■ Set tasks
1. Decide whether each statement below agrees with the locomotive rework notes. For each, answer yes or no and quote the deciding words of the notes. (a) The LEDs are tested with a 9v battery. (b) The new solid tyre wheel is 14 mm in diameter. (c) The ESU power collectors are meant to be used fore and aft.
2. Carry on the locomotive rework notes from the point where they stop.

■ Text section
If preferred wire each led separately in parallel back to the board rather than using the ‘5-bar gate’ arrangement shown above. This may preclude having to chop about the driver’s desk.

At this stage it is wise to test the leds work correctly and thus also prove the resistor board. Use a 9v battery with the positive wire plugged into the blue (+) pin of the socket and in turn plug the battery negative wire into white and yellow pins of the socket (with blanking plug removed). If all is well you will have white lights and red lights, therefore the driver’s desk can be refitted (as below). I used a little plastic cement at the bulkhead join as the desk was slightly weakened by the rework.

Once the motor and pickups have been attached to the socket connections on the vero-board secure the board to a convenient place on the insulated chassis weight using a sticky pad or ‘tak’ substance (photo below shows vero-board without motor and power pickups attached, only leds). Keep it central to avoid the internal body ribs that hold the weight in place. Trim the ribs if required.

Later we shall make the headlight lenses fit snugly against the Leds.

Motor bogie modifications:

Replacing traction tyre wheels:

Unclip the motor housing from the motor bogie frame by carefully prying with a flat bladed screwdriver whilst applying upward pressure to the motor. Note which way the motor housing fits relative to the bogie frame.

Pry the motor bogie traction tyre geared wheel from the axle and remove the other wheel and axle from the motor housing. Remove the geared wheel from the new solid tyre wheel (same part number wheel as is used on the dummy bogie - X936 - 14 mm diameter) and reassemble onto the motor housing. Ensure the geared wheel is pressed in place enough that it is not too tight but also that it does not disengage from the motor gear chain. Use of a back-to-back gauge is recommended. Check smooth engagement and operation of the gear train. Lightly lubricate. Test the motor on DC.

Power pickup:

Modify an ESU 50700 coach lighting power collector (or similar DCC Concepts item) as shown and screw to the motor bogie plastic frame (arrowed). Note the contacts are reversed so as to offer the ‘pipped’ side of the wiper to the front face of the wheels. Solder a red wire (shown) across both solder pads on the collector and long enough to reach back to the NEM652 socket pin 8 and onwards to connect to the front bogie pickup.

Note: these power collectors are meant to be used across an axle and are thus isolated side to side. For use fore and aft as here this isolation gap needs to be bridged by the feeder wire.

Recover a length of existing wire removed earlier (preferably black) with a small spade terminal, long enough to reach the NEM652 socket pin 4 and attach the spade terminal to a lug on the motor housing (either front or back), ensuring any paint is removed from the contact area. The connection is not ideal but all we have without drilling and tapping for a screw connection as seen on other Ringfield housings. This wire will also connect onwards to the other wire from the front bogie pickup.

■ Records of locating words and elements
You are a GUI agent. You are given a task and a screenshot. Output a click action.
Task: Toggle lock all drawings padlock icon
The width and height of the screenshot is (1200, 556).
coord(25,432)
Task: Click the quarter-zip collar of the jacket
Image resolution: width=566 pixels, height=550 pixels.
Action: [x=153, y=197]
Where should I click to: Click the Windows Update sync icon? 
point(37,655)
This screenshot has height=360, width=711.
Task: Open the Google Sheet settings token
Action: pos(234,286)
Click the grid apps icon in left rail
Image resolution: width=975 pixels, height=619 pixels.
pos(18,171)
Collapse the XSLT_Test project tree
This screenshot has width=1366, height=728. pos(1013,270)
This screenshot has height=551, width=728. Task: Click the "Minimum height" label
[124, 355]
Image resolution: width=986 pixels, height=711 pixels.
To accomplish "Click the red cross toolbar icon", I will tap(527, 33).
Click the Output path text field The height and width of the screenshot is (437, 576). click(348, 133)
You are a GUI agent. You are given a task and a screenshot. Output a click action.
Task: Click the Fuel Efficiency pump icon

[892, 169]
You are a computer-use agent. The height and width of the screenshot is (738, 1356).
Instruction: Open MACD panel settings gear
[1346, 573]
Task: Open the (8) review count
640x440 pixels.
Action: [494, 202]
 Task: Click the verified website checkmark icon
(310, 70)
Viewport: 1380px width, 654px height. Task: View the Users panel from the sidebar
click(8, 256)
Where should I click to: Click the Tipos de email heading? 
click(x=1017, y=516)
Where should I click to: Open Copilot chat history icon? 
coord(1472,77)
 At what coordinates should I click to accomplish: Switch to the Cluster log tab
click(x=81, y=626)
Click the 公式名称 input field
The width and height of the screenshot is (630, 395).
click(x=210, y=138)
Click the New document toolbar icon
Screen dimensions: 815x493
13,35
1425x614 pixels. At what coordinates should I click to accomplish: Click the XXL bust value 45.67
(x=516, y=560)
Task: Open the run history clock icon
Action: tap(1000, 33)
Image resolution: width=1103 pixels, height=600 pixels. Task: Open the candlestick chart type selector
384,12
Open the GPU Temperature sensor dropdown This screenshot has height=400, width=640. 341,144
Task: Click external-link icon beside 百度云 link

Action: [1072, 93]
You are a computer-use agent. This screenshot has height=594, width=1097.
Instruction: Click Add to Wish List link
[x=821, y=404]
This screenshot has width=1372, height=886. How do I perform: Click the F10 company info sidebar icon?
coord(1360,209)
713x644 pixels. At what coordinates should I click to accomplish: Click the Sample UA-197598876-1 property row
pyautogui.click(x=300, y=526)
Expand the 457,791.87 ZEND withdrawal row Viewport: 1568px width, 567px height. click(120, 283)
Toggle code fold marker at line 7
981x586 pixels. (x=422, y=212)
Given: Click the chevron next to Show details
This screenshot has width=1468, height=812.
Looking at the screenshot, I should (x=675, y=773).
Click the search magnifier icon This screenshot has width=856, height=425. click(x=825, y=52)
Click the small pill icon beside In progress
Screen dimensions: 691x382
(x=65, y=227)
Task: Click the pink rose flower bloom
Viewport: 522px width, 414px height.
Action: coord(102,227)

■ Responses
1.
(a) Yes: "Use a 9v battery with the positive wire plugged into the blue (+) pin of the socket"
(b) Yes: "X936 - 14 mm diameter"
(c) No: "these power collectors are meant to be used across an axle and are thus isolated side to side"

2.
Solder (or use spade terminals) orange and grey wires to the motor brush terminals allowing adequate spare length. (I didn’t have these colours so I used yellow and blue instead). If later the car runs contra to the selected direction just swap the motor connections over.

Clip the motor bogie back into the chassis frame feeding all the wires towards the NEM652 socket.

Solder the motor brush wires (to pins 1 and 5) and power pickup wires (to pins 4 and 8) to the socket pins (indicated) matching the diagram.

Dummy bogie modifications:

Place a piece of insulating tape over the dummy bogie live chassis and glue in place the new collector wire assembly (part X8515) on the bogie chassis. (Ref service sheet 205 or 266).

                        

If you can’t find the later style power collectors then it is possible to make your own from a bit of veroboard and a pair of ESU collectors as shown below. The picture shows the collectors before being clamped down for final soldering. The vero-board is simply super glued to the bogie frame. Tweak the contacts to run nicely on top of the wheels.

Clip the dummy bogie back into the chassis and solder the pickup wires to the matching wires from the motor bogie pickups at the NEM652 socket (pins 4 and 8) ensuring continuity of front left wheels to rear left wheels and front right wheels to rear right wheels.

At this stage you can fit a decoder blanking plug or link wires and test the power car motor on DC.

TTS sound:

If required replace the standard 28 mm round speaker with the speaker of your choice, by un-soldering the leads at the speaker end not at the decoder, taking great care when soldering as the speaker magnet can grab your hot soldering iron and may damage the speaker diaphragm.

Tip: tape the speakers to the bench whilst soldering.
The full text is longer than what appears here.